» **Assigned task**: Extract every line from the records below that contains the word "Given".

» **Records from a dataset**:
◆ ◆ ◆

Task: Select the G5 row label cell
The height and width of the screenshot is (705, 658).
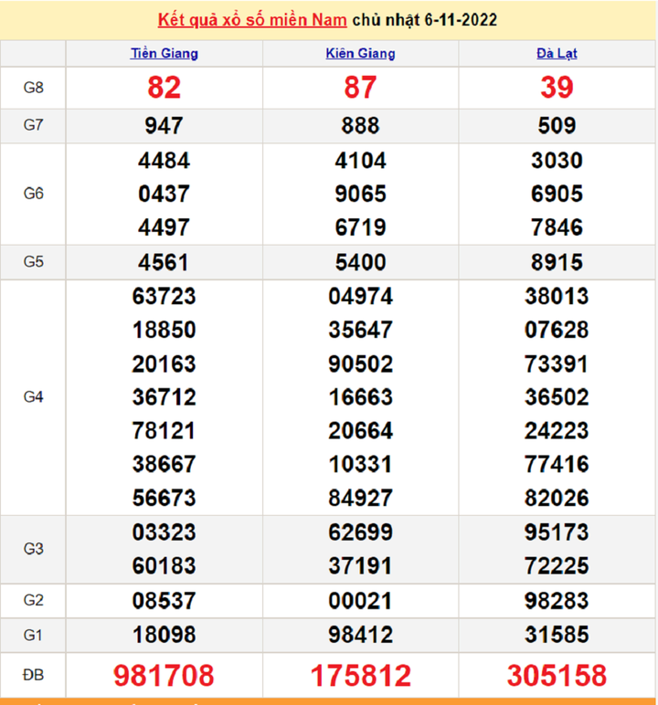Action: tap(34, 262)
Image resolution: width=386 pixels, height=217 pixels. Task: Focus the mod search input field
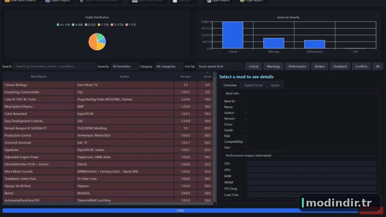tap(55, 66)
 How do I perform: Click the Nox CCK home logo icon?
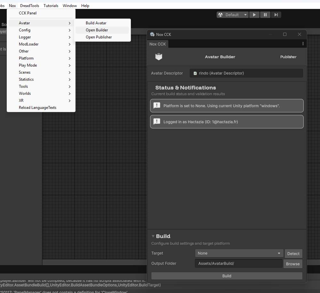tap(159, 57)
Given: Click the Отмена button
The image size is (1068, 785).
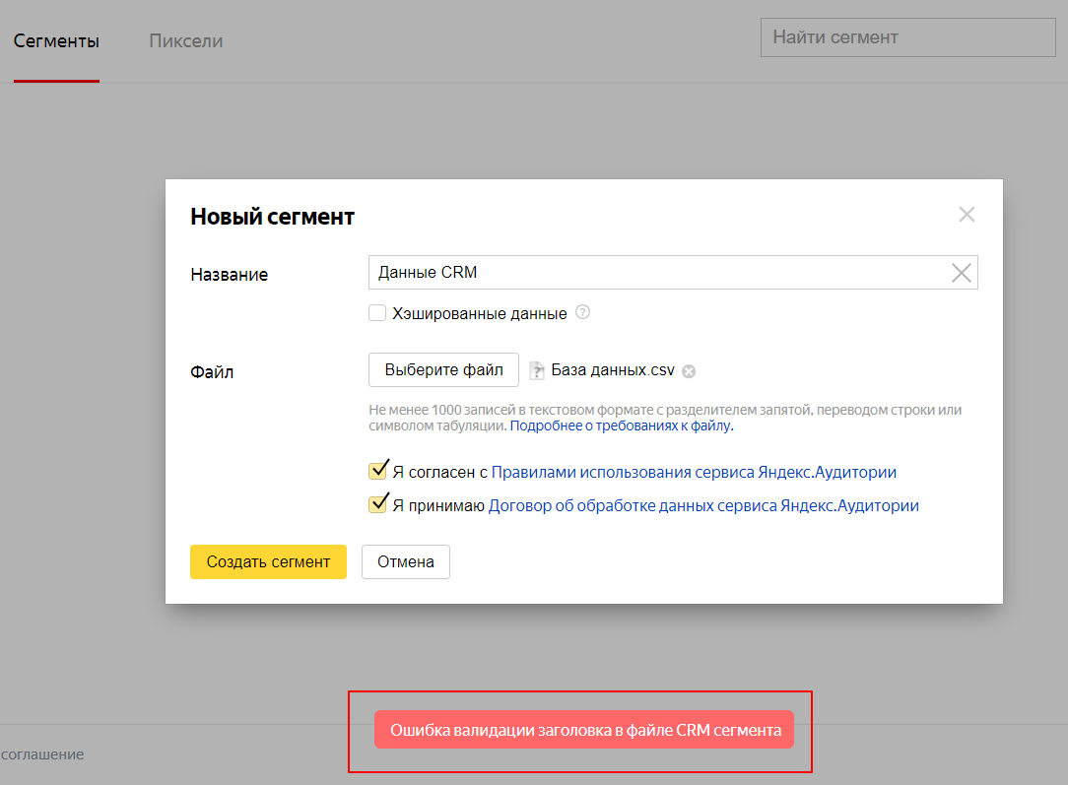Looking at the screenshot, I should [x=405, y=561].
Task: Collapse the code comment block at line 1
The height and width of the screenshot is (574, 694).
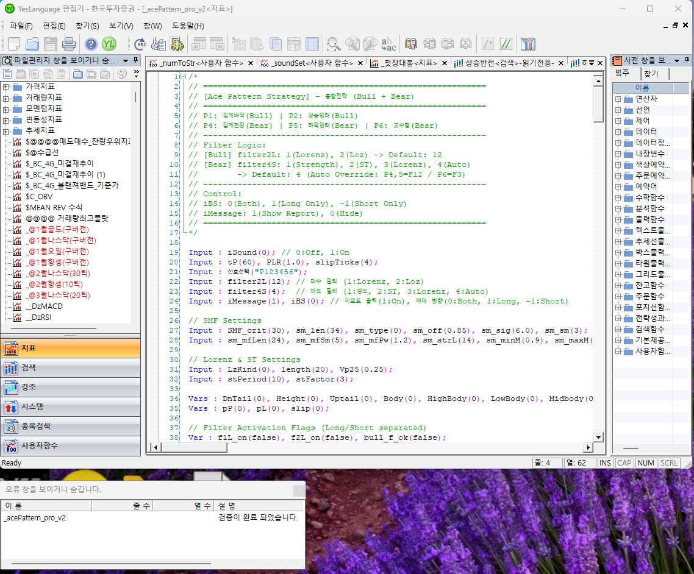Action: click(x=182, y=77)
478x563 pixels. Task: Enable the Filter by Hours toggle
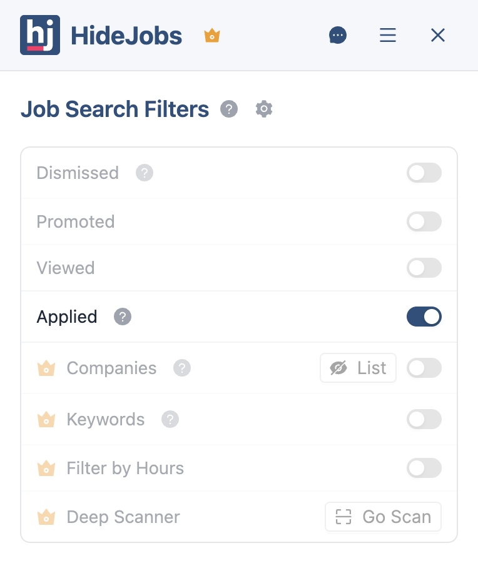pyautogui.click(x=424, y=468)
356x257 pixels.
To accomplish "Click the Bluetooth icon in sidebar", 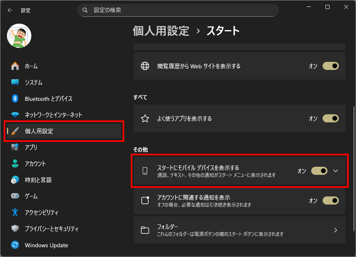I will pos(15,98).
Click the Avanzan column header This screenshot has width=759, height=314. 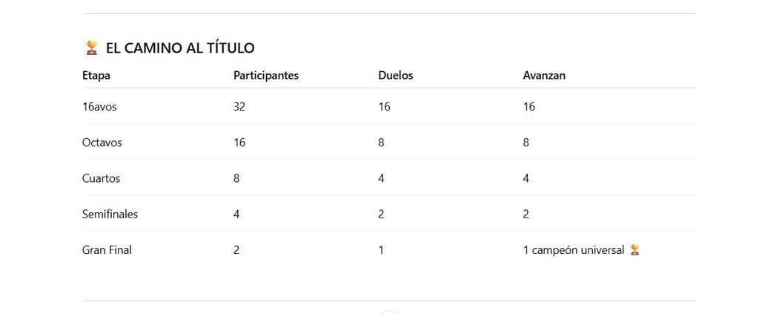tap(544, 76)
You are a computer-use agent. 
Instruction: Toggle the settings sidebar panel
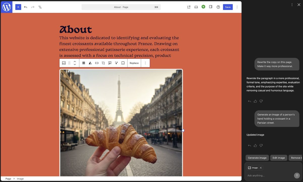coord(211,7)
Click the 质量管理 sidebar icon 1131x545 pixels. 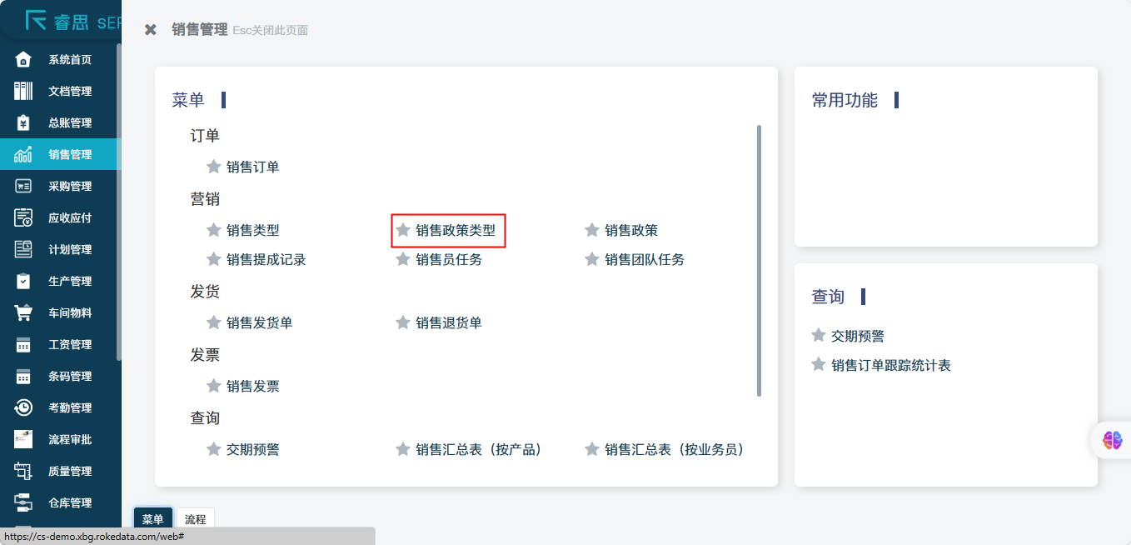(23, 471)
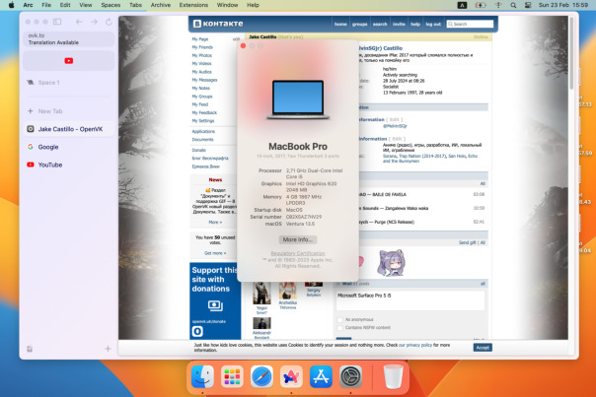Go back using the left arrow

click(80, 21)
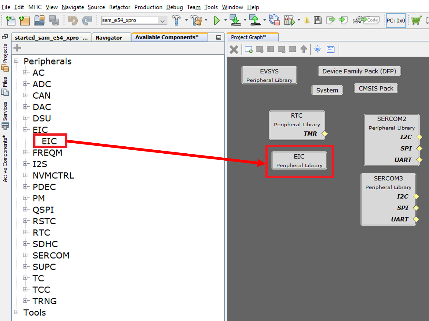
Task: Open the sam_e54_xpro configuration dropdown
Action: (162, 21)
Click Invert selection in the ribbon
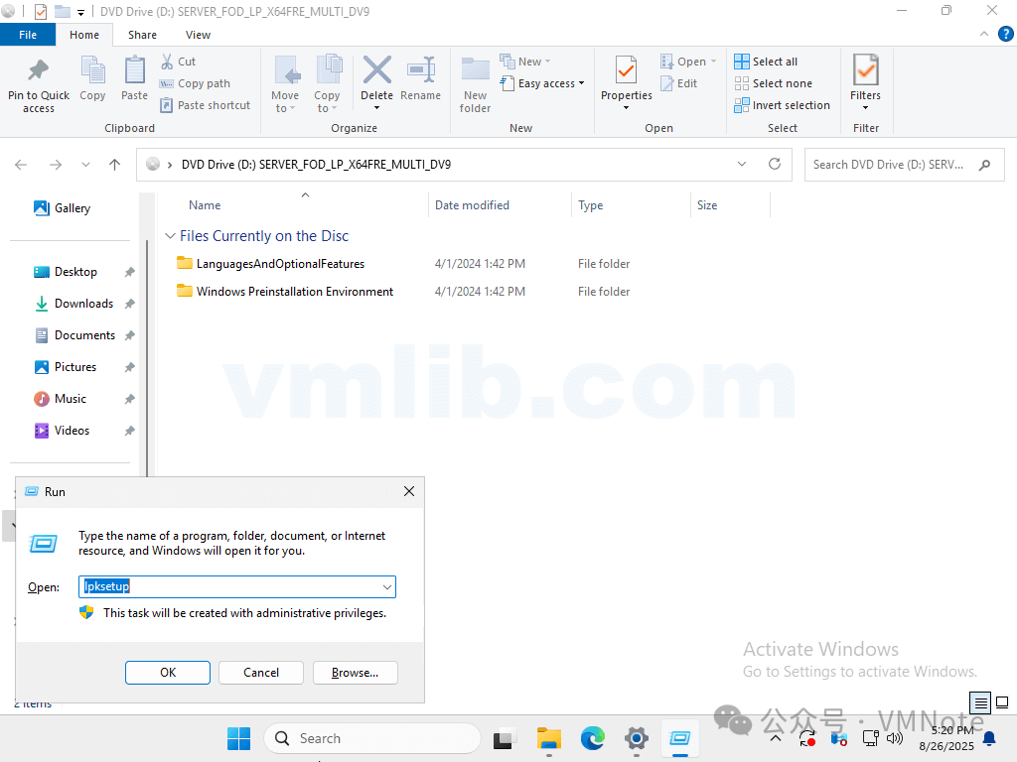The image size is (1017, 762). tap(782, 105)
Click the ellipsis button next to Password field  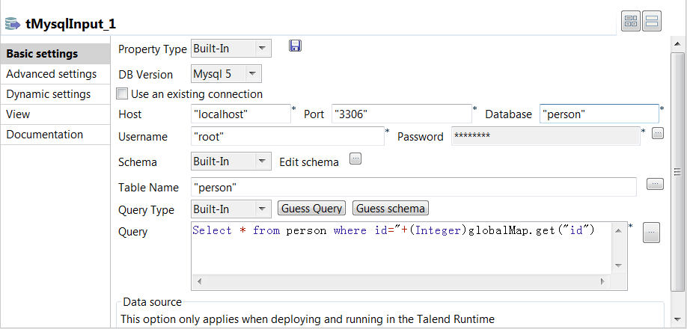(657, 134)
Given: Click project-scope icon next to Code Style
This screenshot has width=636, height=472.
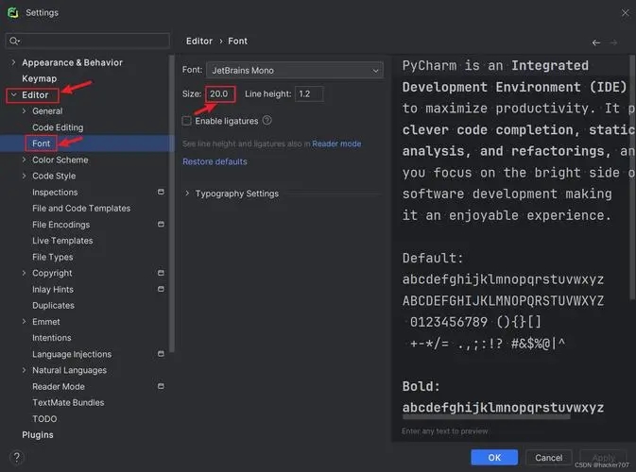Looking at the screenshot, I should point(161,176).
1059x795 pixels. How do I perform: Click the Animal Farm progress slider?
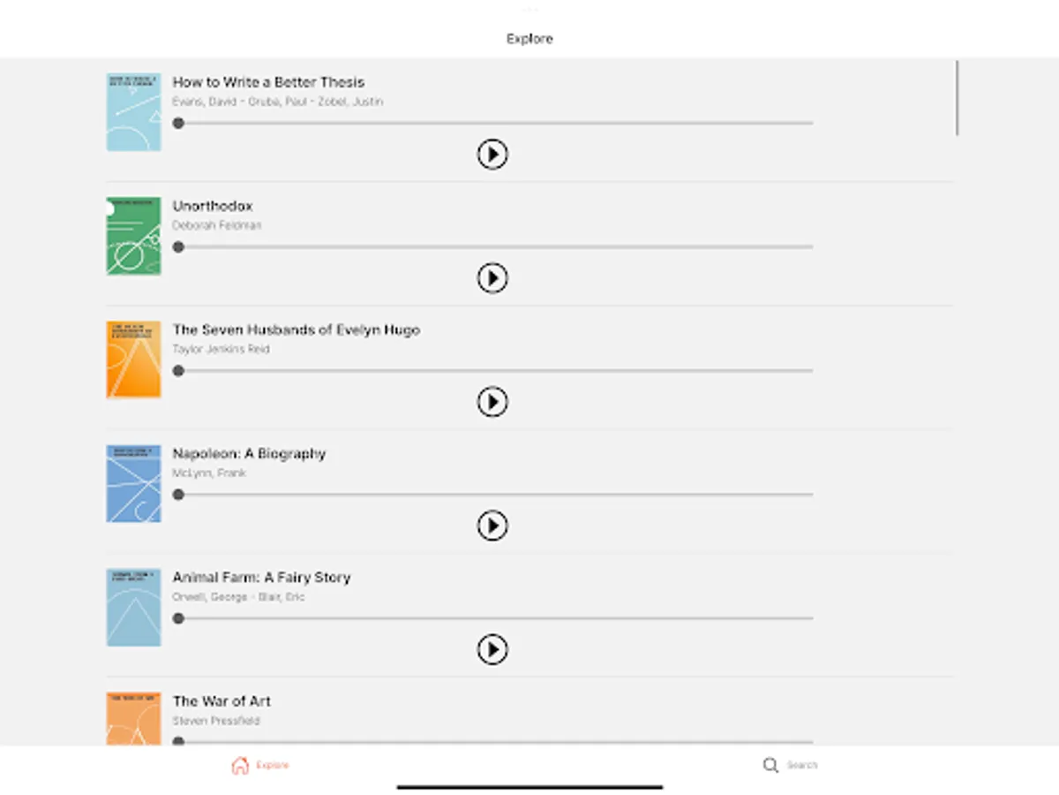pos(494,618)
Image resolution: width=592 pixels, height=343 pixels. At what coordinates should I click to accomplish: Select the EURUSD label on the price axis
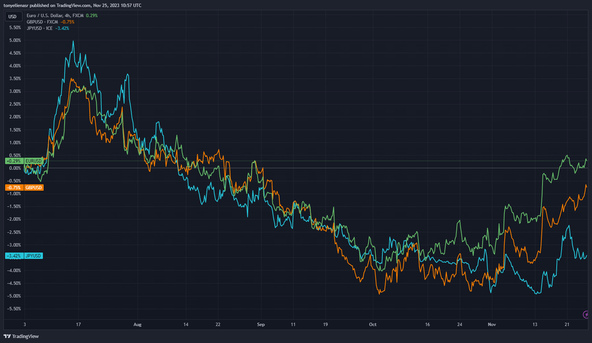34,161
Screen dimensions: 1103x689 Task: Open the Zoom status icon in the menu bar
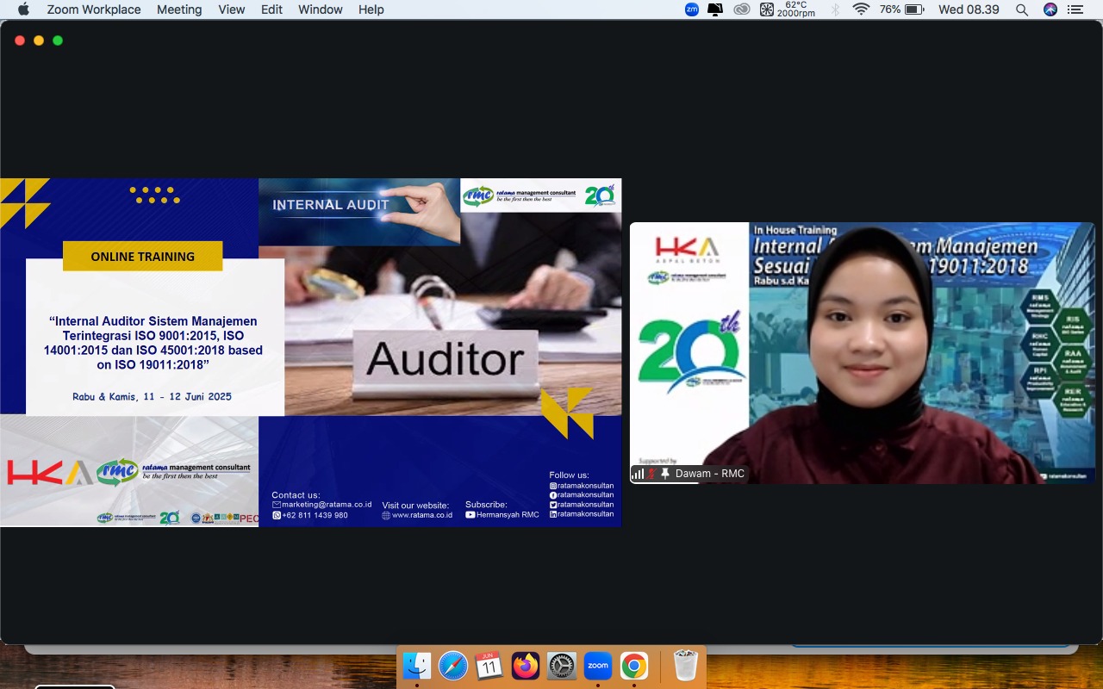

◆ ◆ ◆

» **Completed task**:
Given: Click the Отмена button
Given: Click project-scope icon next to Code Style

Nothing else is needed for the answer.